Seems like the issue was caused by this kernel change https://git.launchpad.net/~ubuntu-kernel/ubuntu/+source/linux/+git/jammy/commit/?h=Ubuntu-5.15.0-144.154&id=8274eb7192d7bf36c18a026f89164fa99a5dcb99 and fixed by this commit in the kernel https://git.kernel.org/pub/scm/linux/kernel/git/stable/linux.git/commit/?h=linux-5.15.y&id=32caa50275cc52a382ca77b53ce3d6204d509e14 .

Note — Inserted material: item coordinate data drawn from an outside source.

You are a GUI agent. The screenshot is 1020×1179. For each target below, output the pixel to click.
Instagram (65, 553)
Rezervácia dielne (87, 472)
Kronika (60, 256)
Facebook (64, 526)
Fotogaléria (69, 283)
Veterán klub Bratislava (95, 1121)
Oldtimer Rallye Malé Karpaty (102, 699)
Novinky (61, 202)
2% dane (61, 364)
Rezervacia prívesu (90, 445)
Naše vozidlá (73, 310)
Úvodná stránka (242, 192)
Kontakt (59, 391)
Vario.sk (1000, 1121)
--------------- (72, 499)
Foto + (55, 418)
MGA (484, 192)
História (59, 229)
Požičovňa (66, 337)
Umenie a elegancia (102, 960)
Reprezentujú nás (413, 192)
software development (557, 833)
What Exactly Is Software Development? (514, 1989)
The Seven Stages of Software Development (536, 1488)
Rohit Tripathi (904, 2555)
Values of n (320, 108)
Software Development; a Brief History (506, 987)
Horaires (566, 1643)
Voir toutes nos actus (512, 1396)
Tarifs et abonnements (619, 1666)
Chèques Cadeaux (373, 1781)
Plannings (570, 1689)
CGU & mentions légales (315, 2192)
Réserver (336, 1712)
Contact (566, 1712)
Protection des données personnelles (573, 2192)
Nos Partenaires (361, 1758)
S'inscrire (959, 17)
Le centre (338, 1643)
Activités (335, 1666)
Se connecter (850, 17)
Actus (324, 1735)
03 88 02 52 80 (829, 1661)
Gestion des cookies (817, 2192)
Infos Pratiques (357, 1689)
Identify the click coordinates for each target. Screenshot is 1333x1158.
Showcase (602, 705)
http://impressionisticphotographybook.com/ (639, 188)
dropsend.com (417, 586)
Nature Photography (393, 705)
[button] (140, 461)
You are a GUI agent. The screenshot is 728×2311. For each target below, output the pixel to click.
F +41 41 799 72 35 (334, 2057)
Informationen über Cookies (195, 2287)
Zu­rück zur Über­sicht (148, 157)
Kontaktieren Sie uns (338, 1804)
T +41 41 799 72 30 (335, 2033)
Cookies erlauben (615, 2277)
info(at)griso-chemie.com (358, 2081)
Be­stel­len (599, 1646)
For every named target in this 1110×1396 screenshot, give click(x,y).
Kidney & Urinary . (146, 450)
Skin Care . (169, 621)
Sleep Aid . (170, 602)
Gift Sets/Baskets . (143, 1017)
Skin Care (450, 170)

IMO we can see if mariner also did similar change on their side and didnt added the backport fix. If this is the case we can ask them to add the backport fix.
@FedeDP @michaelSchmidMaloon
yeah @FedeDP we still need to confirm if this is the case with the current mariner version. I just took as an assumption.
@akorp question: are you able to try a different driver, eg: kmod or legacy ebpf probe?
Sorry for the delayed reply. Independently of this issue, we are migrating our affected cluster to a new image (Cilium), so I hope the issue does not affect that image, since it uses a different kernel
Update, we started to use Kernel 6.6.92.2-2.azl3 (osImage: Microsoft Azure Linux 3.0, and so far no issues have been observed. It's only been two days but things are looking promising.
We observed this issue on our own AWS EC2 instances recently.
Kernel: 5.15.0-1089-aws
Falco Image: docker.io/falcosecurity/falco:0.41.3
Helm chart version: falco-6.2.5
Tentatively for /milestone 0.42.0
But expect this to be postponed to 0.43 or an intermediate patch release.